Basic signal processing

Basic signal processing

Basic signal processing:
  • linear time-invariant system
  • A system can be viewed as taking an input signal and generating an output signal.
  • The condition of linearity implies that scaling holds: R(cx) = cR(x). In other words, processing a scaled version of the input signal is equivalent to scaling the processing of the input signal.
  • The condition of linearity also implies that additivity holds: R(x) + R(y) = R(x + y). In other words, summing the processed signal x and the processed signal y is equivalent to processing the sum of the original signals x and y.
  • Time-invariant (or shift-invariant) basically means the system processes the signal in the same way independent of time delays (or shift delays).
  • Linear time-invariant systems can be fully characterized as the result of convolution with some particular kernel.
  • convolution - refers to computing the dot product of the base signal with a flipped version of a kernel, and then repeating this process for all possible shifts.
  • A fundamental fact is that the convolution of x and y is identical to IFFT(FFT(x) .* FFT(y)).

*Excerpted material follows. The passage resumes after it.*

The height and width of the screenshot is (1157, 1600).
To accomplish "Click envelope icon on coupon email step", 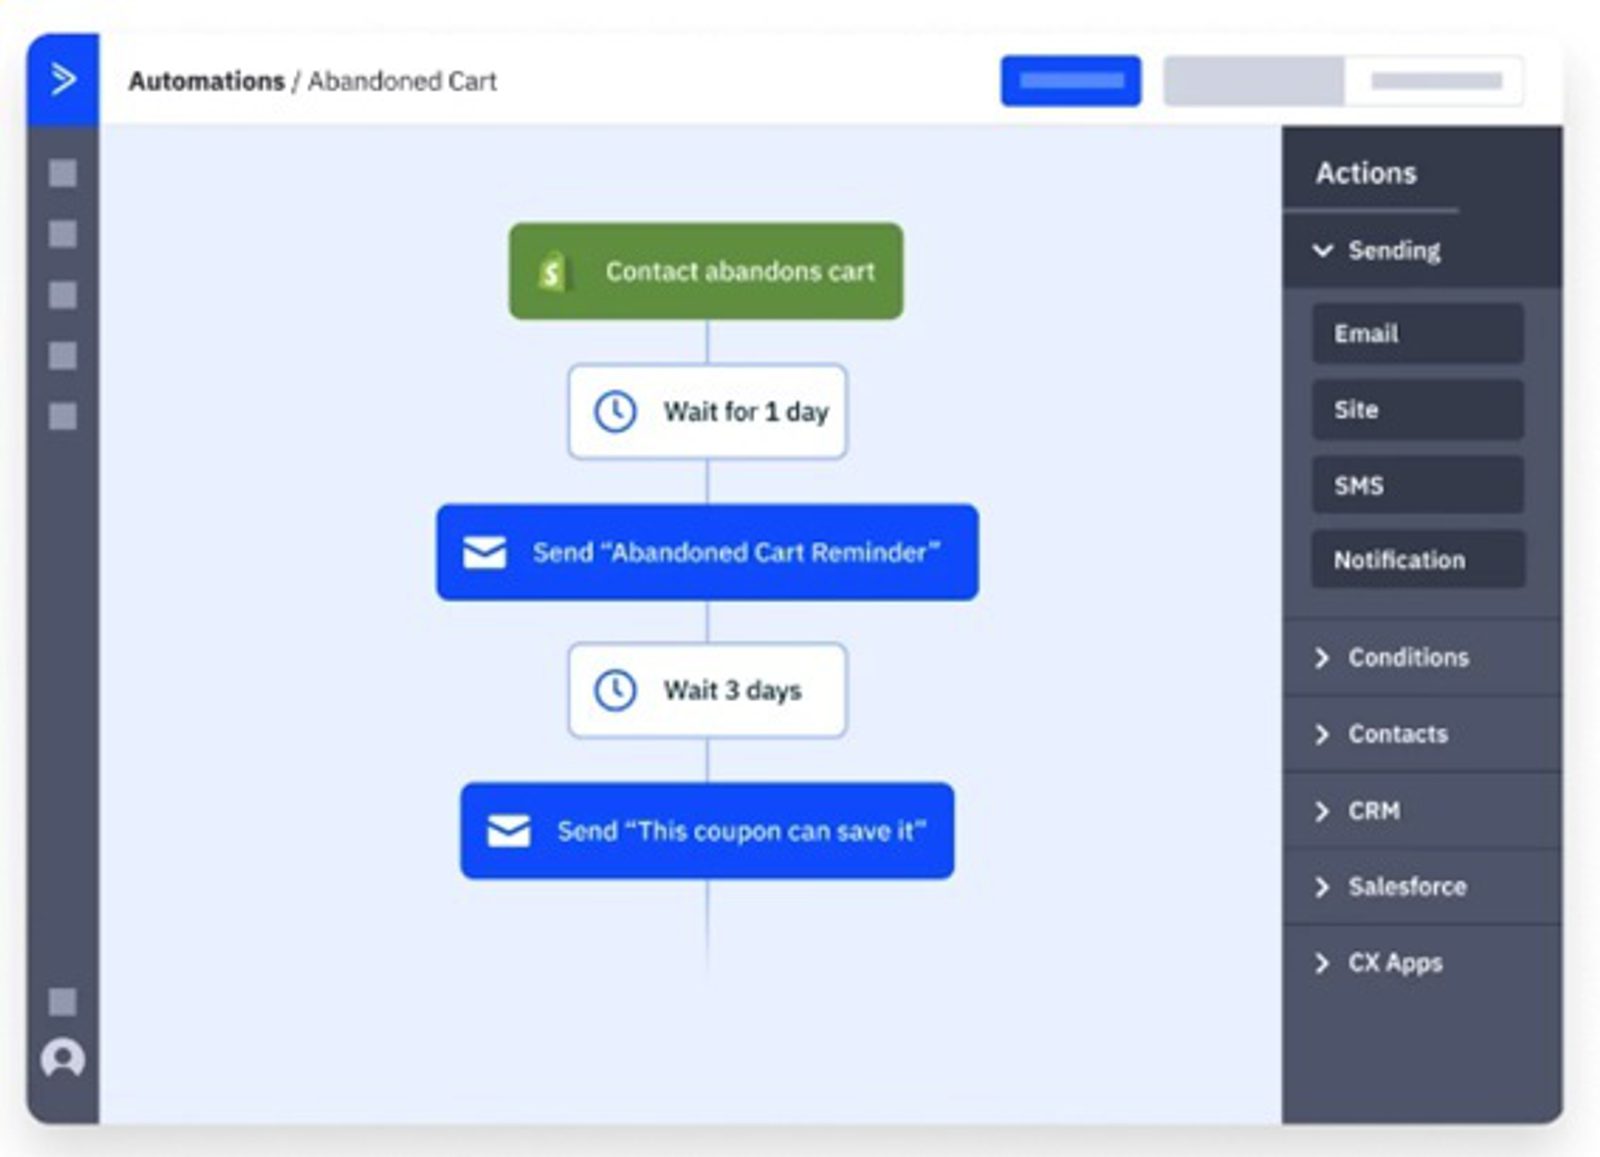I will pos(509,830).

In other words, convolution in the time domain (or space domain) is equivalent to multiplication in the Fourier domain.
  • kernel - the particular shape of a kernel corresponds to a specific shape in the Fourier domain. For example, the broader a Gaussian kernel in the time domain, the narrower the width in the Fourier domain.
  • sine and cosine functions
  • basic characteristics of a sinusoid: frequency, amplitude, phase
  • Any weighted sum of sin and cos (e.g. a*sin + b*cos) is just another sinusoid.

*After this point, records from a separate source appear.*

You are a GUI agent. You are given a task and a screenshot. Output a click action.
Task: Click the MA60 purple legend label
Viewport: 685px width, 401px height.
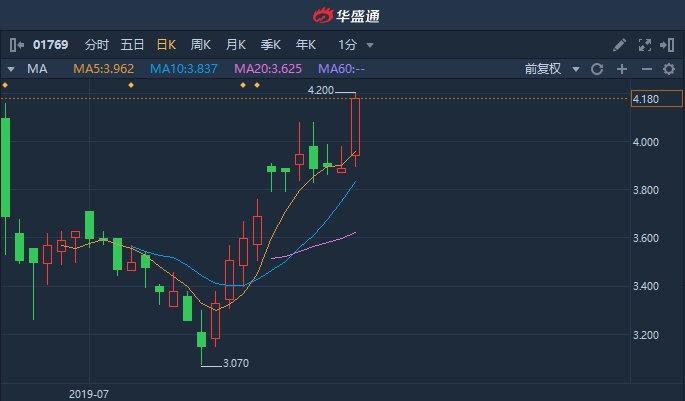pyautogui.click(x=340, y=69)
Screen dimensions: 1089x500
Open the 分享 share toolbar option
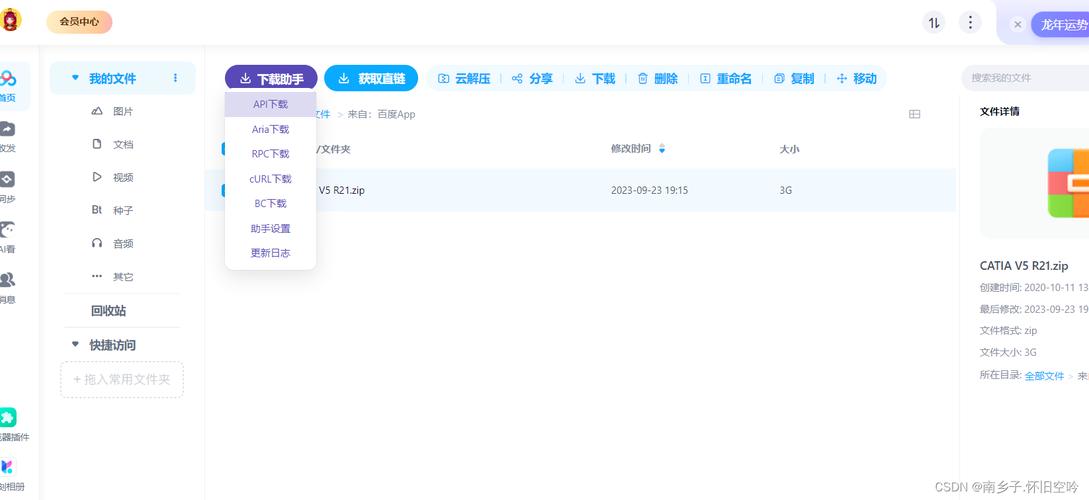532,79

  • A phase shift to, say, a sin function (e.g. functions described by the form sin(x+phase)) is all you need to generate all possible sinusoids (at a given frequency).
  • Notice that sin and cos also bear simple relationships to each other: sin(alpha) = cos(90-alpha).
  • The Fourier transform generalizes to any number of dimensions. In 1D, think time series. In 2D, think image. In 3D, think volume.
  • Fourier transform
  • In mathematical terms, you can think of the Fourier transform as just as a change of basis. The set of sinusoids that make the new basis are orthogonal and complete.
  • We use complex numbers for mathematical convenience, where the real component corresponds to cos and the imaginary component corresponds to sin. In particular, exp(j*theta) = cos(theta)+j*sin(theta). Note that this is a unit-length vector (in the complex plane).
  • amplitude spectrum vs. phase spectrum
  • Filtering can be thought of as simply upweighting and downweighting certain frequencies. Filters can be considered low-pass (keep low, discard high), band-pass (discard low and high, keep the middle), or high-pass (discard low, keep high).
  • Windowing a signal (i.e. multiplying it with a smoothly varying window) is a method for reducing edge/wraparound effects that are implicit in the Fourier transform.
  • sinc function - sin(x)/x
  • Fourier theory implies that the underlying function implied by a set of measurements can be perfectly reconstructed through a sum of weighted sinc functions. Sinc interpolation is interpolation according to that mindset.
  • Nyquist limit - the maximum frequency that you can represent with a set of n data points is n/2 cycles. If there are frequencies in the signal beyond the Nyquist limit, you are going to suffer from aliasing.
  • aliasing - if you don't sample fast enough, high frequencies are "aliased" or "bleed" into low frequencies, leading to corruption of your data.
  • antialiasing - idea of smoothing (low-pass filtering) your signal first before you sample it. This helps reduce aliasing artifacts
  • zero-padding - compute the Fourier Transform, add zeros for higher high-frequency components, and then compute the inverse Fourier Transform. This is an easy way to achieve sinc interpolation and upsample your data.
  • Subsampling - just skipping every N data points. This is simple. But there are two drawbacks. It doesn't "use" all the data you have (i.e., you might not be gaining SNR benefits by performing averaging (i.e. local running average)). And it risks aliasing artifacts.
  • Resampling - changing the resolution of your data; this implies that you are doing something sophisticated like first applying an anti-aliasing filter and then subsampling
  • Downsampling - sort of synonymous to either subsampling or resampling, depending on the context. But be careful about the choice of terminology, as things can get confusing!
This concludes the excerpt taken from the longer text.